「実淵くんと葉山君。赤司くんにもあんな感じのお友達がいたんですね。なんだか意外でした」
「…………」
キッチンに立つ私は食器洗い機が綺麗にしてくれたお皿たちを食器棚に戻していく。その場所から見えるダイニングテーブルに座る赤司くんは文庫本を片手にコーヒーを飲んでいた。
この光景はいつものこと。しかし、今日の赤司くん……というよりもお友達が帰ってからの赤司くんはどことなくぼーっとしているように見えた。
今だって文庫本を手にしてはいるが、そのページは10分以上進んでいない。ただ、コーヒーばかりが減っていくのだ。
「赤司くん、なにかありました?」
「なぜ?」
「なんていうか、さっきから赤司くんの心ここにあらずって感じなので。今なら赤司くんに何をしても怒られることはなさそう……」
「…………」
「赤司くん?」
やはり何かおかしい。
もしかして実淵くん達と喧嘩をしてしまった、とか? それともどこか体調が悪いとか?
「ねえ、名前」
「はい?」
赤司くんとキッチンカウンターを挟んで向かい合った。その声はいつものように自信に満ちたものではなく、自分でも納得がいかないのだけどと前置きをするように落ち着いていた。
「君は僕のことをどう思っているのか聞かせてほしい」
「え…………?」
10秒経っても理解することができなかった。
こんなことは、誰かに好意を寄せている人がその意中の人物に聞くものだと私は把握している。
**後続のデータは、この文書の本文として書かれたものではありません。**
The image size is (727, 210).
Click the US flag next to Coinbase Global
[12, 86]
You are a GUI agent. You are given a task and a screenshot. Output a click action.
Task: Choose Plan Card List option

だとしたら赤司くんは私のことを……、いやいや、いくらなんでもそれはない。じゃあ、どうしてこんなことを聞くのだろう。
「…………」
「今後のことに関わるものだから、黙秘は認めない」
左右の色が異なる不思議な瞳に捉えられて、彼から目を逸らすことができなかった。
今後のことに関わる、というヒント……。これを今後の『私と赤司くんの雇用関係に』関わること、と仮定すれば、きっとこの質問は私の使用人としての適性を見るための抜き打ち審査に違いない!
それならば、私の答えは決まっているも同然なんだと思った。
「赤司くんは私の雇主であり、私のご主人様です!」
「は…………?」
「え?」
自信満々に言い放った答えを聞いた瞬間、赤司くんは大きく目を見開いた。
そして、ここまではっきりと表情を浮かべたところは初めて見たと言っても過言じゃないくらいに、一瞬のうちに眉を寄せ、冷たい視線を私に向けた。
「なるほど、雇主……ね」
「あの、間違っていません……よね?」
「君の言葉に嘘偽りがないのはわかった」
「赤司……くん?」
おかしなことを聞いて済まなかったと謝罪した赤司くんは私に背を向けてリビングを出て行ってしまった。そして、遠くから赤司くんの自室のドアが閉じる音が微かに聞こえた。
残されたリビングの静寂が耳に痛い。
最後に見せた赤司くんの表情はあまりにも冷たかった。こんな表情もできるのだと知った恐怖と、謎の不安感が私の中で渦巻いていた。